When Should You Start Feeding Your Plant Seedlings?

When your seedlings develop their first set of true leaves, it's time to give them some fertilizer.

When seedlings first poke out of the ground, they are still feeding off the food stored in the seed. The first couple of leaves that form are not actually leaves at all. They are called cotyledons or seed leaves. They are part of the seed or embryo of the plant. Cotyledons contain the remainder of the stored food reserves of the seed and keep the seedling fed until the true leaves sprout and the plant can begin photosynthesis. Usually, the cotyledons disappear shortly after the true leaves appear and begin photosynthesizing. It is at this point that the seedling could use a little boost of fertilizer.

What Type of Fertilizer Should You use to Feed Seedlings?

Before you reach for the plant food, make sure you haven't used a potting soil that already has fertilizer in it. Some do, some don't. If the potting mix has fertilizer in it, you shouldn't need to add more.

For the future, since your seedlings can initially feed themselves, you don't need a potting mix with fertilizer for starting seed. Using a mix without fertilizer is cheaper, but more importantly, you can control how much and what type of food they get.

Seedlings tend to need a fertilizer high in phosphorous, like a 1-2-1, N-P-K ratio.  A liquid or water-soluble fertilizer will be easiest and quickest way for the seedlings to access nutrients. You have a choice of organic or synthetic fertilizer, so read the label carefully and make sure you get what you are looking for.
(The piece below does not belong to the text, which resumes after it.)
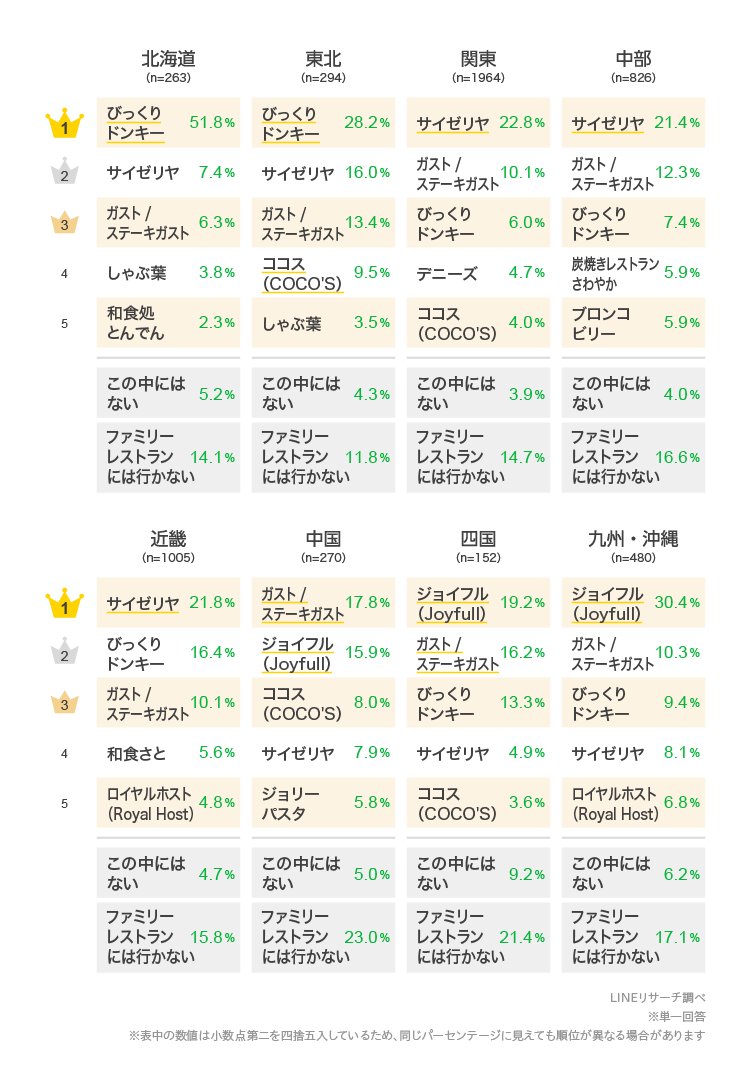This screenshot has height=1069, width=750.
Task: Click the 23.0% ファミリーレストランには行かない value
Action: tap(367, 937)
  • Synthetic Fertilizer: If you are using a synthetic fertilizer, feed your seedlings weekly, but it's wise to dilute the label's recommendation by at least half. Tender seedlings can be easily burned by too much fertilizer. Really young seedlings can get away with 1/4 of what the label recommends for full-grown plants.
  • Organic Fertilizer: Luckily there are more and more liquid organic fertilizers available, although they can still be hard to locate. A mix of fish emulsion and kelp will also give your seedlings all the nutrients they need to get started. (Thankfully, they've figured out how to make fish emulsion a little less potent smelling.) As with synthetic fertilizer, you can give your seedlings a dose of organic food weekly. Unless it is labeled specifically for seedlings, dilute it by half the label's recommendation. It's better to give them a little food on a regular basis than to risk burning those tender, little roots with too much.
  • Another option is to mix a granular organic fertilizer into the potting soil. Many gardeners will do this when their seedlings are ready to be moved from their starter cell packs to larger pots. However, granular fertilizer can take awhile to release nutrients and take effect, so adding it when you are starting your seeds is a better option. Try to add it to the lower layer of potting mix and not let it come in direct contact with the seed. Even organic fertilizers can burn if you use too much.

    Knowing When Your Seedlings Have Had Enough

    How much to feed seedlings will take some experimentation. Keep an eye on how well your seedlings are filling out. Too much fertilizer can cause a flush of tender, lanky growth, which is not what you want. Ease back on the fertilizer. At this point in the seedling's development, you are more interested in growing a healthy root system, than sending up a lot of green leaves. Each plant will react differently, but you should get a feel for how much food it takes to keep your seedlings robust, while they build up the strength to be moved outdoors, into the garden.